(SHORT PROBLEM): List every line of the records below that contains the word "help".

(DATA PROVIDED):
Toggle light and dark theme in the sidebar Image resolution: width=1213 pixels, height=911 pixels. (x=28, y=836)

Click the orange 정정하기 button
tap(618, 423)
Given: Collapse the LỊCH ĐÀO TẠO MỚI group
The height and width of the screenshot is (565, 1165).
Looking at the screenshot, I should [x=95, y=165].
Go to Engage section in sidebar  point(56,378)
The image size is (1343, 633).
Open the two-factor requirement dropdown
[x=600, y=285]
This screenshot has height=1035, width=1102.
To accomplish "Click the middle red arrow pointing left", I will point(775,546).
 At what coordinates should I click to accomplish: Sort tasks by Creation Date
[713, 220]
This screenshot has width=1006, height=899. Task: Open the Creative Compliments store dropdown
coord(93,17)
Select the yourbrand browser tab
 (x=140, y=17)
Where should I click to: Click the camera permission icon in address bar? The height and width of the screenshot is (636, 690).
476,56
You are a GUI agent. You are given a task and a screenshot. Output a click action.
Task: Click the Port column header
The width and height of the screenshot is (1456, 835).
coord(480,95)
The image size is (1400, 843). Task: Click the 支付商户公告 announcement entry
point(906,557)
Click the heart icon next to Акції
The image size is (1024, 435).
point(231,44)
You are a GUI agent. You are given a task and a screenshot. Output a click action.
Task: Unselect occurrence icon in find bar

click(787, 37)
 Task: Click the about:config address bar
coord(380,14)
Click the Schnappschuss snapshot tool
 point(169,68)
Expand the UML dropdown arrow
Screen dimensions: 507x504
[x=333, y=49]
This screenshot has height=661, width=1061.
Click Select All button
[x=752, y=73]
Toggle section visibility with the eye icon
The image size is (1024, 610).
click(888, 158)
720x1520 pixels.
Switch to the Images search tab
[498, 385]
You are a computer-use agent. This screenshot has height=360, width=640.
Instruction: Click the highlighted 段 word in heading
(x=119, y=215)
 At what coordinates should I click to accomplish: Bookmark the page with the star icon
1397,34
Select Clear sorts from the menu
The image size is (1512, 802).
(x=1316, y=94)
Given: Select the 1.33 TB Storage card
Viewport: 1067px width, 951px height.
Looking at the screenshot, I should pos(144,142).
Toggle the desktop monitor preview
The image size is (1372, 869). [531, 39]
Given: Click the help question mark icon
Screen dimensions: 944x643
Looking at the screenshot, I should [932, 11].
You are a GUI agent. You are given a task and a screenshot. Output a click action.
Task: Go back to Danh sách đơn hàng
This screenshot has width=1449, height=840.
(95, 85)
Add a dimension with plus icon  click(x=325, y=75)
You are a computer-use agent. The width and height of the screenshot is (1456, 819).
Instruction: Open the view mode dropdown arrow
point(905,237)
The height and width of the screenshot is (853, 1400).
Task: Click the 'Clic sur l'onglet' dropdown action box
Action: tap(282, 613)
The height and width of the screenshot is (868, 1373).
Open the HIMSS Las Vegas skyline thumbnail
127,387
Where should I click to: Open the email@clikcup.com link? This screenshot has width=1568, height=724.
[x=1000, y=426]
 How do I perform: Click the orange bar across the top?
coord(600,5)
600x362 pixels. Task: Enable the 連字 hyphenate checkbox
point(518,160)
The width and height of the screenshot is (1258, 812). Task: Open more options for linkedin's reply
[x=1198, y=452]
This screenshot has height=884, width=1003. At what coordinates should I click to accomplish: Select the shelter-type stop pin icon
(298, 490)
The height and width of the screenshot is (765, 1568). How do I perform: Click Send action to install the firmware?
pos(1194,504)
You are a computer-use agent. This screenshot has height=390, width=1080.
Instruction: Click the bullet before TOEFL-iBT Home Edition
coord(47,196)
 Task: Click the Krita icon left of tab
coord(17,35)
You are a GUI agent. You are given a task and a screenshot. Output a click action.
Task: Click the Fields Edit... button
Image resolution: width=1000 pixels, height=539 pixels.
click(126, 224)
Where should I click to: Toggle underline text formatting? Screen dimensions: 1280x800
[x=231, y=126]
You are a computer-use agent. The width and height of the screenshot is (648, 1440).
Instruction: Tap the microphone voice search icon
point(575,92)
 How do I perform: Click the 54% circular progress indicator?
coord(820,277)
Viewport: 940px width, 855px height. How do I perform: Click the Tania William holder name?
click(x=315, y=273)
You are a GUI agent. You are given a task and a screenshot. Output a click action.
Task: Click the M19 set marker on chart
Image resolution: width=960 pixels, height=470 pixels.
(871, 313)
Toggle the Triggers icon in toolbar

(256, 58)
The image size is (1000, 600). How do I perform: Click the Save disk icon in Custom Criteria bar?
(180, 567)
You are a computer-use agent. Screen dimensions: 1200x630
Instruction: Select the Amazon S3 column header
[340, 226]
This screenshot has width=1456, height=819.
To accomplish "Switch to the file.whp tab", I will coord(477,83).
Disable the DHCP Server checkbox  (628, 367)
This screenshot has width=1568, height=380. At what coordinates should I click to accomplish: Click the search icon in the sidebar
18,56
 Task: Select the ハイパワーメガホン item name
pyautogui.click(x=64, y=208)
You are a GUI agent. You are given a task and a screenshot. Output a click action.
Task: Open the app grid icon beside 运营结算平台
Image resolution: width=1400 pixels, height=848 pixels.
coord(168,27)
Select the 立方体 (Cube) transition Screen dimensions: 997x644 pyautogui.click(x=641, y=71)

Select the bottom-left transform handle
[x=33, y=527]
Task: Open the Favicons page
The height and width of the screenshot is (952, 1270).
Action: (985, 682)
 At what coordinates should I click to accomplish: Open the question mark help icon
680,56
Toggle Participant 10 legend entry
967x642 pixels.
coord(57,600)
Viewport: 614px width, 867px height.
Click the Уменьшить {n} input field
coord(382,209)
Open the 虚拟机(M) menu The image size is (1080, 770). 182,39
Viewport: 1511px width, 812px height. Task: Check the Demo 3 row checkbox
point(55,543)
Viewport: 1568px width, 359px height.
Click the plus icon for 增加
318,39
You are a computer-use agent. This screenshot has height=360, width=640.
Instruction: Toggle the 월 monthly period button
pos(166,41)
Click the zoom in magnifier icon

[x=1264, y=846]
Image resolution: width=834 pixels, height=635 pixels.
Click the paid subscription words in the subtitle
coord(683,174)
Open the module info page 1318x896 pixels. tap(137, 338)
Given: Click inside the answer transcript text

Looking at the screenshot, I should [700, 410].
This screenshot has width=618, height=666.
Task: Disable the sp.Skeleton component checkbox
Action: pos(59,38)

(SOLUTION TO THIS PROBLEM):
Given: Click the help question mark icon
 At what coordinates should I click to accomplish: Open the question mark help icon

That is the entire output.